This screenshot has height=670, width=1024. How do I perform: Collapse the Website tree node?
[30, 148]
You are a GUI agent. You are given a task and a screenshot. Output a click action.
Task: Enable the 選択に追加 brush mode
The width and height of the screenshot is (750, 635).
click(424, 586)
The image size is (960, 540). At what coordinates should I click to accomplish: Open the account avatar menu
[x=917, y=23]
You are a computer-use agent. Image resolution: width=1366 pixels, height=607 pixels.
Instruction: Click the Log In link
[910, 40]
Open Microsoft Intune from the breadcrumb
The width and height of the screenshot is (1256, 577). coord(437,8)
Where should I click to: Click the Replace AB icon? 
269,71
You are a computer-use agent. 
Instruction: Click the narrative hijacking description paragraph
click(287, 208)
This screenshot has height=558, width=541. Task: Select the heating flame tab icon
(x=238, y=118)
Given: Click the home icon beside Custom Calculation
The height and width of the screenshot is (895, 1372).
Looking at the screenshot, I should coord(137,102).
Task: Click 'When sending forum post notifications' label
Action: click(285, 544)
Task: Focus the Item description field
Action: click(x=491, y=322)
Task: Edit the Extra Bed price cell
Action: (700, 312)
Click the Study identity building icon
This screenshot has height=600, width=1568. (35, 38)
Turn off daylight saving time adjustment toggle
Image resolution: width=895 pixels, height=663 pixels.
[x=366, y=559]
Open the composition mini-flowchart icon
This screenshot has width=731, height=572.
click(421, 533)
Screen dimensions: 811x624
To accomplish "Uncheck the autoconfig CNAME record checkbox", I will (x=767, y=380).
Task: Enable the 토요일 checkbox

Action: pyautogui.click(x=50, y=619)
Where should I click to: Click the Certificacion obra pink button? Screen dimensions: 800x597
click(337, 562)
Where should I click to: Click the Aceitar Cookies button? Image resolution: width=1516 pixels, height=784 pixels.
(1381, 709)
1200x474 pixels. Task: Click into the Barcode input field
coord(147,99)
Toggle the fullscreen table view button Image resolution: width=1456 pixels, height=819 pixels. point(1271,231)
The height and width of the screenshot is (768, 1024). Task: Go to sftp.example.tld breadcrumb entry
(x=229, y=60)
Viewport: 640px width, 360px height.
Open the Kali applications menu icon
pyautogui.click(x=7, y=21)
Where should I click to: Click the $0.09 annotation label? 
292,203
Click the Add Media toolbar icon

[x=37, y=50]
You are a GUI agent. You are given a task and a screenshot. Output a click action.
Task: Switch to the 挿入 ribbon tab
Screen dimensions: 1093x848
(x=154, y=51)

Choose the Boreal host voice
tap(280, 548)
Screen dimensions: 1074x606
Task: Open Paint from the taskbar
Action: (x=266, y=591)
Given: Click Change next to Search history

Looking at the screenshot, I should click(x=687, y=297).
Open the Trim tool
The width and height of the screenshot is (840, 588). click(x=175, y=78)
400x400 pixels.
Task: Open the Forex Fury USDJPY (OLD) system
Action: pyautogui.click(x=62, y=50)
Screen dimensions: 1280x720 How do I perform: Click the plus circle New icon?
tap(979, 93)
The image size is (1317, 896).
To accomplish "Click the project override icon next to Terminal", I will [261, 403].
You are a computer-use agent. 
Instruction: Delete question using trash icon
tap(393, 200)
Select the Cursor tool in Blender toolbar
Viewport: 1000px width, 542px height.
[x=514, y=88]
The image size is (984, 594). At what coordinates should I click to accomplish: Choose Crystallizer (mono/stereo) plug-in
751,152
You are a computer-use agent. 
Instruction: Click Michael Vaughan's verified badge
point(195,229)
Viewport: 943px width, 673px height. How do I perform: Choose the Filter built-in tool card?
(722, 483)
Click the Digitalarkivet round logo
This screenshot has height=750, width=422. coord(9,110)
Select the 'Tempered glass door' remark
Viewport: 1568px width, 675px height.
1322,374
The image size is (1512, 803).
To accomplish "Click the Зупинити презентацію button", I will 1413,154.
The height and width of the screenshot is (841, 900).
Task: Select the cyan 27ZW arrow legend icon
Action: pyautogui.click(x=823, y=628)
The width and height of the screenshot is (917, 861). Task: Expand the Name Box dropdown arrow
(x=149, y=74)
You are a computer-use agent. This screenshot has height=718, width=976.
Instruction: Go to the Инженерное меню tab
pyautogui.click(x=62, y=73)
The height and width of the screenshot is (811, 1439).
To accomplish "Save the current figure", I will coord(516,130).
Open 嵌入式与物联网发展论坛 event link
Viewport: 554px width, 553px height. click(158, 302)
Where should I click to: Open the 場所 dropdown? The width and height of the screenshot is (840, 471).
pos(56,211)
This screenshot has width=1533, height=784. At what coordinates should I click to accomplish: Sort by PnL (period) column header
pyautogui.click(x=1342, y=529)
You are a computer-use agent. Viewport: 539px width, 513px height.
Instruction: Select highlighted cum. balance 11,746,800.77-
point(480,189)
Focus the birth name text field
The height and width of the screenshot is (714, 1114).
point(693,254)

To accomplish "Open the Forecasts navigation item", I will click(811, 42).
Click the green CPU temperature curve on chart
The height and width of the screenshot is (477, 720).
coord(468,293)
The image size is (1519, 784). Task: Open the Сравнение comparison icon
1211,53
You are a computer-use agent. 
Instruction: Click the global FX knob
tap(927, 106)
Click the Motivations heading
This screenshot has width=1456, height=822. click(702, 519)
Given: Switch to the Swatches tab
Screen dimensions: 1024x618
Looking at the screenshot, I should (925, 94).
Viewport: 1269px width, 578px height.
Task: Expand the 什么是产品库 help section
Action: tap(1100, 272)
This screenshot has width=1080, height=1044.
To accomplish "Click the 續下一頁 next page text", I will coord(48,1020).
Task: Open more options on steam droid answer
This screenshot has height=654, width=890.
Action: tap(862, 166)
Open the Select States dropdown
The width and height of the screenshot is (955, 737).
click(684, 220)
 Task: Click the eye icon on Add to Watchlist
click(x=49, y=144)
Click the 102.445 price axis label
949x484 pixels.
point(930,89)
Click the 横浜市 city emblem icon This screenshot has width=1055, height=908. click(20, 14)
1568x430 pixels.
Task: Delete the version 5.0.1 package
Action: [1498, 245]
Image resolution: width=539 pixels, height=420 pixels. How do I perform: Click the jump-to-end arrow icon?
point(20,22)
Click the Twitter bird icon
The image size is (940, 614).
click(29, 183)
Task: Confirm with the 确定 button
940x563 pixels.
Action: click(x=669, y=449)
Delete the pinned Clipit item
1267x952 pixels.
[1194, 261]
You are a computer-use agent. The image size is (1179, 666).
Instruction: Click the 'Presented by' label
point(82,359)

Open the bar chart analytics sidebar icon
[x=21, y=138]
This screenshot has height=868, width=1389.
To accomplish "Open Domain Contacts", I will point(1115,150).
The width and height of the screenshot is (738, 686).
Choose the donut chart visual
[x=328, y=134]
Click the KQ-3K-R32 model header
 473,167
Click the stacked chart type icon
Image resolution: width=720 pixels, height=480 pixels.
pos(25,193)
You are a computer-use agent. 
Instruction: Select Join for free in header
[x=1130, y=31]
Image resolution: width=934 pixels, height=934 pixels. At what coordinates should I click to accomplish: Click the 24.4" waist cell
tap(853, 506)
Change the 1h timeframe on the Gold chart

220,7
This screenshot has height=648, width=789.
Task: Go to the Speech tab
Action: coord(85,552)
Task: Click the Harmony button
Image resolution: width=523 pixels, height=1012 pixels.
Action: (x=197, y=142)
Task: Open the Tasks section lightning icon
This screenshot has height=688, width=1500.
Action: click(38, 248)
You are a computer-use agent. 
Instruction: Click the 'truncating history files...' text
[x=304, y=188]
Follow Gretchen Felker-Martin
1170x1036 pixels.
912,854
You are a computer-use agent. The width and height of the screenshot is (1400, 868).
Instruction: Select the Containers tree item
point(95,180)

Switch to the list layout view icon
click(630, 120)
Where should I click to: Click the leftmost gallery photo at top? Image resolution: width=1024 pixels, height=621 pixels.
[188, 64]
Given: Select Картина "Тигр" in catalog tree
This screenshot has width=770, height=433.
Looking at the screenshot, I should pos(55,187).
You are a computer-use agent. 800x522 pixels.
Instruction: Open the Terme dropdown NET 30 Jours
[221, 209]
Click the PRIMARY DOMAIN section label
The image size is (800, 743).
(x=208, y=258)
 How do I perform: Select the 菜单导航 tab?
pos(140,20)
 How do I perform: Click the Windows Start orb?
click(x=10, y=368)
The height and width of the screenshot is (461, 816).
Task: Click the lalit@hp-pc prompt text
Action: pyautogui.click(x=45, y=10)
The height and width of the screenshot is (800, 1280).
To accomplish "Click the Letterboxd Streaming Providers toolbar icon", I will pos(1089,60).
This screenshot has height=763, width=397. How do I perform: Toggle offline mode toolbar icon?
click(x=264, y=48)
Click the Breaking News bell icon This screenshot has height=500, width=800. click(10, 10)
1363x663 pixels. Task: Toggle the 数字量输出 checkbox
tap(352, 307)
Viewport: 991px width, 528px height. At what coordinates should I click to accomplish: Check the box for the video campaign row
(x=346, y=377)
★ ★ ★ ★
## [Exercise requirements]
Reproduce exactly the lines from the one containing "Where should I click to: Click the leftmost" through the last line of the records, both included, and nothing else.

## [Answer area]
Where should I click to: Click the leftmost gallery photo at top? Image resolution: width=1024 pixels, height=621 pixels.
[188, 64]
Given: Select Картина "Тигр" in catalog tree
This screenshot has width=770, height=433.
Looking at the screenshot, I should pos(55,187).
You are a computer-use agent. 800x522 pixels.
Instruction: Open the Terme dropdown NET 30 Jours
[221, 209]
Click the PRIMARY DOMAIN section label
The image size is (800, 743).
(x=208, y=258)
 How do I perform: Select the 菜单导航 tab?
pos(140,20)
 How do I perform: Click the Windows Start orb?
click(x=10, y=368)
The height and width of the screenshot is (461, 816).
Task: Click the lalit@hp-pc prompt text
Action: pyautogui.click(x=45, y=10)
The height and width of the screenshot is (800, 1280).
To accomplish "Click the Letterboxd Streaming Providers toolbar icon", I will pos(1089,60).
This screenshot has height=763, width=397. How do I perform: Toggle offline mode toolbar icon?
click(x=264, y=48)
Click the Breaking News bell icon This screenshot has height=500, width=800. click(10, 10)
1363x663 pixels. Task: Toggle the 数字量输出 checkbox
tap(352, 307)
Viewport: 991px width, 528px height. At what coordinates should I click to accomplish: Check the box for the video campaign row
(x=346, y=377)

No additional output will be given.